____ Forumsbeitrag

# Adapter HDMI to DVI to VGA ?



## Cecile Etter (15. September 2010)

Hi,hoffentlich eine einfache Frage.
Ich bekam eine Grafikkarte geliefert,die folgende Anschluesse hat:
1xDisplay Port
1xHDMI (1.3a)
1xDVI-1
davon 1xHDCP
davon 1xmit Dual Link

1x VGA-Adapter (DVI to VGA)
HDMI to DVI Adapter

ich muss 2 VGA-Monitore (erweiterter Desktop) daran anschliessen.
Kann man das wirklich problemlos machen:
Einen Monitor mit VGA-Adapter an den DVI und 
den andern an den HDMI (Adapter zu DVI) und dann noch an diesen DVI-Anschluss einen Adapter DVI to VGA ?
Hat das schon mal wer gemacht ?
Gruesse


----------



## Dr Dau (16. September 2010)

Hallo!



Cecile Etter hat gesagt.:


> Einen Monitor mit VGA-Adapter an den DVI und.....


DVI-I zu VGA funktioniert, da DVI-I auch analoge Signale liefert.

________

Schreib den Teil des Forumsbeitrags, der mit "## Cecile Etter" anfängt und mit "Desktop) daran anschliessen." aufhört, noch einmal ab und tausche dabei "Grafikkarte" gegen "Videokarte" aus.

____ Auszüge der Einträge

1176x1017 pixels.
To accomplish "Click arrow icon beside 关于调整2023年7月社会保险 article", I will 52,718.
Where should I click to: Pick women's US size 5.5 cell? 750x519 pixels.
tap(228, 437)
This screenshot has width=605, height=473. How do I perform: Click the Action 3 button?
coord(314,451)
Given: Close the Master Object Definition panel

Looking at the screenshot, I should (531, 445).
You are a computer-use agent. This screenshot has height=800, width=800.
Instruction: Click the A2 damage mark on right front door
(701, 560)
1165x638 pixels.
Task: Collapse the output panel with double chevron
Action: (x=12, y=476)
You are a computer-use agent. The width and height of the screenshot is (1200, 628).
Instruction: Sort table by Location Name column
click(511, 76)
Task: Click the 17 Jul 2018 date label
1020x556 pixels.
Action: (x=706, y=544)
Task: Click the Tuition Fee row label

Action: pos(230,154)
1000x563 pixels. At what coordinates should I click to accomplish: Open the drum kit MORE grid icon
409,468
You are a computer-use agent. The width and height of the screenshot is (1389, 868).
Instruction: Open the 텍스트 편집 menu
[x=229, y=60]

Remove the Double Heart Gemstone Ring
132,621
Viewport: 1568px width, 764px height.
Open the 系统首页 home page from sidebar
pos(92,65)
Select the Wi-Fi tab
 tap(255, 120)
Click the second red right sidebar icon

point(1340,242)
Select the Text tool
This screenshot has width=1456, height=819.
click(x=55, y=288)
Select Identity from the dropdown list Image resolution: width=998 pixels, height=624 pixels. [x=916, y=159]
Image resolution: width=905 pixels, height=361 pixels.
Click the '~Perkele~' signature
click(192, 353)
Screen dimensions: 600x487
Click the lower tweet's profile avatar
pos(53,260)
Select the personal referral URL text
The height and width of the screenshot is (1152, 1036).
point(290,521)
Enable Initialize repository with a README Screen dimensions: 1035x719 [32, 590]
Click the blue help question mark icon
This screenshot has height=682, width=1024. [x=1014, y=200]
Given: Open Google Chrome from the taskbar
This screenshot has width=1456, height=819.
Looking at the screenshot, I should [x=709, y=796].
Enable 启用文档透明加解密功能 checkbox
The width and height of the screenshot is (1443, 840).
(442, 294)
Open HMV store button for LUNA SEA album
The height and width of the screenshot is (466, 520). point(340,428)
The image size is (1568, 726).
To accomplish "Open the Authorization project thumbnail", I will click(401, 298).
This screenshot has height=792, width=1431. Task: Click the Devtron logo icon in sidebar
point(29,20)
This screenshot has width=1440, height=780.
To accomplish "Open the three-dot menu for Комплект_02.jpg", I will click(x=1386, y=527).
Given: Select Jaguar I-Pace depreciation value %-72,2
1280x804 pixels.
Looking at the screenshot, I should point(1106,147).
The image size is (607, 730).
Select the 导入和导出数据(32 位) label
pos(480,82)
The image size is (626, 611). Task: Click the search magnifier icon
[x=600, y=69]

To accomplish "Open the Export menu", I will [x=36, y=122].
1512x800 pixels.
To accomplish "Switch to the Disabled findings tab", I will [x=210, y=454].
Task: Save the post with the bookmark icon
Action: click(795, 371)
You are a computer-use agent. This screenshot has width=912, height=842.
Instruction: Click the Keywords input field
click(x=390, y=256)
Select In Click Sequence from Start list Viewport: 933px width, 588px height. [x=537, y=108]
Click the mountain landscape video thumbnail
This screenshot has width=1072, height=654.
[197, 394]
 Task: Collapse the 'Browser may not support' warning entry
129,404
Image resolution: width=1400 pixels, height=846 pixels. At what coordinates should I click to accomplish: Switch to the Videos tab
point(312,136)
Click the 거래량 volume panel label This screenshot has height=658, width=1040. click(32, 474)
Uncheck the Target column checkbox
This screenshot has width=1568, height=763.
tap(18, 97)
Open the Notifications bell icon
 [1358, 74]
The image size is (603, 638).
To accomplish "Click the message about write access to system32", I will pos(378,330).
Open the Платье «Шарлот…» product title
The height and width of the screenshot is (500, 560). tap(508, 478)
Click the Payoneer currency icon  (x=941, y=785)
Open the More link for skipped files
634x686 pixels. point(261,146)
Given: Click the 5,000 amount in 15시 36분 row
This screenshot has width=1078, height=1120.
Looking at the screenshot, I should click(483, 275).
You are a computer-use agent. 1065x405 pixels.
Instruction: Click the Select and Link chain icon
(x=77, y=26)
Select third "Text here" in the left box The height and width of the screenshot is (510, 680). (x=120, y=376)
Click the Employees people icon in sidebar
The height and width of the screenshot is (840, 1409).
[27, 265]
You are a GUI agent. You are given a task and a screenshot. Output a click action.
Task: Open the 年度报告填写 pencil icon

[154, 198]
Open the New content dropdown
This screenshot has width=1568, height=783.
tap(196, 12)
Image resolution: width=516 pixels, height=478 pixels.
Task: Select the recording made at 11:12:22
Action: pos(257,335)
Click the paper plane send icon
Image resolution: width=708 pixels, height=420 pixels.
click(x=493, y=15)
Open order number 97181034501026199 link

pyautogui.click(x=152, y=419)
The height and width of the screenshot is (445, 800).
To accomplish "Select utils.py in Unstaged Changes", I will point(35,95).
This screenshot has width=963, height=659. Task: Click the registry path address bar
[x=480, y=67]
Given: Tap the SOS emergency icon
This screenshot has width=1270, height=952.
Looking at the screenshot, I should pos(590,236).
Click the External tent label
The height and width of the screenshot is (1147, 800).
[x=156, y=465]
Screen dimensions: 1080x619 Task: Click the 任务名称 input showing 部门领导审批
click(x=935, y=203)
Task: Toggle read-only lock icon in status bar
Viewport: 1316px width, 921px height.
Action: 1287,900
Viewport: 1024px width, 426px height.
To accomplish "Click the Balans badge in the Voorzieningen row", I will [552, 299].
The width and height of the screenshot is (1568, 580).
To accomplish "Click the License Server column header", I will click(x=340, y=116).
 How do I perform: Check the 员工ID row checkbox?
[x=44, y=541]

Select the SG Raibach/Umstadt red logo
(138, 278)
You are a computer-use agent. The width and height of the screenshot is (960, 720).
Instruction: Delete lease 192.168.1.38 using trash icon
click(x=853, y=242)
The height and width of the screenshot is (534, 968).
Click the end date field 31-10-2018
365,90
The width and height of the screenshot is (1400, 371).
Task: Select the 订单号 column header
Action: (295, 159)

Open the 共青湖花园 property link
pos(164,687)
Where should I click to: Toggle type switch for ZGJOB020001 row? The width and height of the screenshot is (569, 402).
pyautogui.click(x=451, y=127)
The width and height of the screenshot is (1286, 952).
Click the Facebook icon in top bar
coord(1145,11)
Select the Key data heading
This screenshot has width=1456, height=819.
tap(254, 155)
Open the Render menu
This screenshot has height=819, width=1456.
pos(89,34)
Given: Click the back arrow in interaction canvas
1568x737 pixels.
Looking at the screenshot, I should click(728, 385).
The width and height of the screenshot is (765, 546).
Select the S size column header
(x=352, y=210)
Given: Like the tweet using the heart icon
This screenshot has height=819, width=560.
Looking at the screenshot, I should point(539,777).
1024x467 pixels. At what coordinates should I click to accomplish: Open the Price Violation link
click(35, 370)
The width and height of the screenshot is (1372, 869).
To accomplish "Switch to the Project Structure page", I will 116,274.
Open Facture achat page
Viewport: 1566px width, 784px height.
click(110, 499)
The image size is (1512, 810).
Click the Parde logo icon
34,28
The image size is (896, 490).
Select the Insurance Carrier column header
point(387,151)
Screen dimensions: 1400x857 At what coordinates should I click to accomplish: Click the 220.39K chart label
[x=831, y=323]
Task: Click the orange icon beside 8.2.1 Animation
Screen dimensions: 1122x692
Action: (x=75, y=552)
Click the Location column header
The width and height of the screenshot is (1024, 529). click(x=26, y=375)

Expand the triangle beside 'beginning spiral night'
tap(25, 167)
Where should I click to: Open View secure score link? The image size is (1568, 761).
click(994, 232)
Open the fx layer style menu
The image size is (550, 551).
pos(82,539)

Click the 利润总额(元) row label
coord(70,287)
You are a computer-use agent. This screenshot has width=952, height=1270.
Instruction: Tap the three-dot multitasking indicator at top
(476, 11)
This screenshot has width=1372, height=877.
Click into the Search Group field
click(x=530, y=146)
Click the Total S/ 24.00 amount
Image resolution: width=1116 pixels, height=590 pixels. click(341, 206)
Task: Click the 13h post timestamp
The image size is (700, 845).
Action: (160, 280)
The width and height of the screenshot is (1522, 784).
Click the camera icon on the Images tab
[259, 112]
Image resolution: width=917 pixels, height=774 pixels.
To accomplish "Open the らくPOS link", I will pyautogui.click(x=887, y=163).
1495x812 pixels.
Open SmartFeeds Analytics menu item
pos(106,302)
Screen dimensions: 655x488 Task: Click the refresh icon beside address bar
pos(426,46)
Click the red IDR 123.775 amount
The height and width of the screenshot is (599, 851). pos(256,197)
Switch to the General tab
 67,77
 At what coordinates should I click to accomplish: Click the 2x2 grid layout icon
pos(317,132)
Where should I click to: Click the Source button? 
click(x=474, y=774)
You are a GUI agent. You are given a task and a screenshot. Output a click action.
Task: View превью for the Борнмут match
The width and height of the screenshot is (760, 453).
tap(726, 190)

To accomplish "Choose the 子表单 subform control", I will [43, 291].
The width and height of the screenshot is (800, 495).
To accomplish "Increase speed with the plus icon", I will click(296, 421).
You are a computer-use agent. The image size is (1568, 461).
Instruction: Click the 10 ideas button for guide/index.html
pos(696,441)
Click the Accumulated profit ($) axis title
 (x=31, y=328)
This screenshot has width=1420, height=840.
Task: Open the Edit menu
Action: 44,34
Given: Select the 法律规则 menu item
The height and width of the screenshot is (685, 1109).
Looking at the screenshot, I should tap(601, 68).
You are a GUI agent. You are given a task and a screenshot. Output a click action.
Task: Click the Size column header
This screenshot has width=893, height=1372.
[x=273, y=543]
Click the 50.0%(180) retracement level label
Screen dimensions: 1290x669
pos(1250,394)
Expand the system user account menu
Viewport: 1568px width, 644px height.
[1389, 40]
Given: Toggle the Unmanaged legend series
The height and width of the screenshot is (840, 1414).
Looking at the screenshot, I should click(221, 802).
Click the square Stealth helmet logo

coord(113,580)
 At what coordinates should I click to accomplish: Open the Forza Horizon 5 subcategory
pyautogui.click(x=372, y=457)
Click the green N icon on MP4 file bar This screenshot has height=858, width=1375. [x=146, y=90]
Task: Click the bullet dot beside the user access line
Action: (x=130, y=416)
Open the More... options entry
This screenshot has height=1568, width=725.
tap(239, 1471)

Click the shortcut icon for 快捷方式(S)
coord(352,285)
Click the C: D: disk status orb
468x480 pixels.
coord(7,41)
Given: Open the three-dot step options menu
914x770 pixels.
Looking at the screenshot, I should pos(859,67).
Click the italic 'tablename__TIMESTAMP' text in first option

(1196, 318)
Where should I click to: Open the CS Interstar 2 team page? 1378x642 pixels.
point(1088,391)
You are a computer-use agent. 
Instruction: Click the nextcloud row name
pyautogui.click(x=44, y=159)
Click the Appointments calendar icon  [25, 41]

________

Antwort zur Aufgabe =>
## Cecile Etter (15. September 2010)

Hi,hoffentlich eine einfache Frage.
Ich bekam eine Videokarte geliefert,die folgende Anschluesse hat:
1xDisplay Port
1xHDMI (1.3a)
1xDVI-1
davon 1xHDCP
davon 1xmit Dual Link

1x VGA-Adapter (DVI to VGA)
HDMI to DVI Adapter

ich muss 2 VGA-Monitore (erweiterter Desktop) daran anschliessen.